Auszug zum Lesen
= = =

Akteneinsicht:Auf die nette Diebestour

Lesezeit: 7 min

Die Erpresser des Drogerie-Unternehmers Anton Schlecker, (v.l.) Dieter H., Wilhelm H. und Herbert J. (r), warten im Landgericht Ulm auf ihr Urteil. Die beiden Hauptangeklagten werden zu dreizehneinhalb Jahren Haft und Dieter H. zu siebeneinhalb Jahren Haft verurteilt. Insgesamt werden den beiden Haupttätern 18 Raubzüge seit 1975 zugeschrieben. (Foto: dpa)

Jahrzehntelang haben zwei Männer bei dreisten Banküberfällen und Erpressungen Millionen kassiert - wenigstens gingen sie immer mit Manieren vor. Von Hans Holzhaider. Reportage aus der SZ vom 11. März 1999

Von Hans Holzhaider

Diese Reportage erschien am 11. März 1999 auf der Seite Drei der Süddeutschen Zeitung. Als "Akteneinsicht" werden in den Feiertagsausgaben der SZ Berichte über große Prozesse der vergangenen Jahrzehnte nachgedruckt, versehen mit einer aktuellen Einordnung. Die Texte wurden in der Rechtschreibung ihrer Entstehungszeit belassen und eventuell leicht gekürzt.

Ulm, 10. März - Wilhelm H. und Herbert J. stehen nun am Ende einer langjährigen, aus ihrer Sicht durchaus erfolgreich zu nennenden Zusammenarbeit. Sie befinden sich in einem Alter, in dem man sich getrost zur Ruhe setzen darf - Wilhelm H. ist 64, Herbert J. 60 Jahre alt. Beide wirken durchaus kregel, sind geistig voll präsent, auch wenn das Gehör etwas zu wünschen übrig läßt. Nach Lage der Dinge aber werden die Herren H. und J. die Früchte ihrer Lebensarbeit nicht genießen können. Das Landgericht Ulm wird sie in wenigen Tagen zu einer Haftstrafe verurteilen, die den beiden rüstigen Sechzigern erst im fortgeschrittenen Rentenalter wieder ein Leben in Freiheit ermöglichen wird.

= = =

Datensätze

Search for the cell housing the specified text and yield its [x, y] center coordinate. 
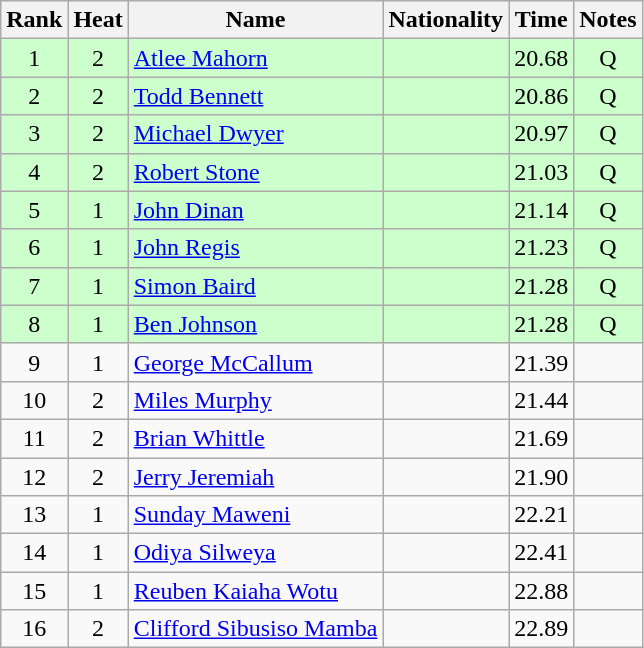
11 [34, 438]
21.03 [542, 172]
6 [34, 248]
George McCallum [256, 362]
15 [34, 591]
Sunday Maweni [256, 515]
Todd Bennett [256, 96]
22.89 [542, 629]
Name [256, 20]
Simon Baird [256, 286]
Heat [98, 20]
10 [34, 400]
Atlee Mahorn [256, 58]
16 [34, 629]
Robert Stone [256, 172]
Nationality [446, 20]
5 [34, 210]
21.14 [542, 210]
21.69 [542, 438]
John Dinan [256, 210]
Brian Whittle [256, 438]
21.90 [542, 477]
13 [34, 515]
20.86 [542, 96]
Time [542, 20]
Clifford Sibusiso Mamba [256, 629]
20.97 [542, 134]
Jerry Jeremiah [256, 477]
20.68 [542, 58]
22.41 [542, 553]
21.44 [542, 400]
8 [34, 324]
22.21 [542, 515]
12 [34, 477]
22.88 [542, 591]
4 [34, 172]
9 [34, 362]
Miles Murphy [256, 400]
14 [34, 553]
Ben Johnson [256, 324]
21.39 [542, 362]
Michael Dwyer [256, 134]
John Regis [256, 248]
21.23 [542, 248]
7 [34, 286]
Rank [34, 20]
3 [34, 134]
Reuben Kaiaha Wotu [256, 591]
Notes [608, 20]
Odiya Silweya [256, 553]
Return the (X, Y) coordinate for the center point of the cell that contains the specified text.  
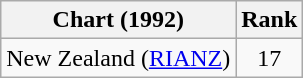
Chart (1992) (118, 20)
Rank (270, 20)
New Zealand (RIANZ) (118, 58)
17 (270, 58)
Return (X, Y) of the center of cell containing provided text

= = =

Aufgaben
a) Stimmen die folgenden Aussagen mit dem Auszug über die Schlecker-Erpresser überein? (i) Wilhelm H. ist 64 Jahre alt. (ii) Die Reportage erschien auf der Titelseite der Süddeutschen Zeitung. (iii) Dieter H. wurde zu dreizehneinhalb Jahren Haft verurteilt. Beantworte jede Aussage mit Ja oder Nein und belege sie mit den entscheidenden Worten des Auszugs als wörtlichem Zitat.
b) Gib sämtliche Datensätze erneut aus und setze dabei überall „midpoint“ an die Stelle von „center“, ohne sonst etwas zu verändern. Die Bilder lässt du in deiner Antwort weg.
Der Auszug und die Datensätze haben inhaltlich nichts miteinander zu tun.

Antworten
a)
(i) Ja: „Wilhelm H. ist 64, Herbert J. 60 Jahre alt“
(ii) Nein: „Diese Reportage erschien am 11. März 1999 auf der Seite Drei der Süddeutschen Zeitung.“
(iii) Nein: „Dieter H. zu siebeneinhalb Jahren Haft verurteilt“

b)
Search for the cell housing the specified text and yield its [x, y] midpoint coordinate. 
11 [34, 438]
21.03 [542, 172]
6 [34, 248]
George McCallum [256, 362]
15 [34, 591]
Sunday Maweni [256, 515]
Todd Bennett [256, 96]
22.89 [542, 629]
Name [256, 20]
Simon Baird [256, 286]
Heat [98, 20]
10 [34, 400]
Atlee Mahorn [256, 58]
16 [34, 629]
Robert Stone [256, 172]
Nationality [446, 20]
5 [34, 210]
21.14 [542, 210]
21.69 [542, 438]
John Dinan [256, 210]
Brian Whittle [256, 438]
21.90 [542, 477]
13 [34, 515]
20.86 [542, 96]
Time [542, 20]
Clifford Sibusiso Mamba [256, 629]
20.97 [542, 134]
Jerry Jeremiah [256, 477]
20.68 [542, 58]
22.41 [542, 553]
21.44 [542, 400]
8 [34, 324]
22.21 [542, 515]
12 [34, 477]
22.88 [542, 591]
4 [34, 172]
9 [34, 362]
Miles Murphy [256, 400]
14 [34, 553]
Ben Johnson [256, 324]
21.39 [542, 362]
Michael Dwyer [256, 134]
John Regis [256, 248]
21.23 [542, 248]
7 [34, 286]
Rank [34, 20]
3 [34, 134]
Reuben Kaiaha Wotu [256, 591]
Notes [608, 20]
Odiya Silweya [256, 553]
Return the (X, Y) coordinate for the midpoint point of the cell that contains the specified text.  
Chart (1992) (118, 20)
Rank (270, 20)
New Zealand (RIANZ) (118, 58)
17 (270, 58)
Return (X, Y) of the midpoint of cell containing provided text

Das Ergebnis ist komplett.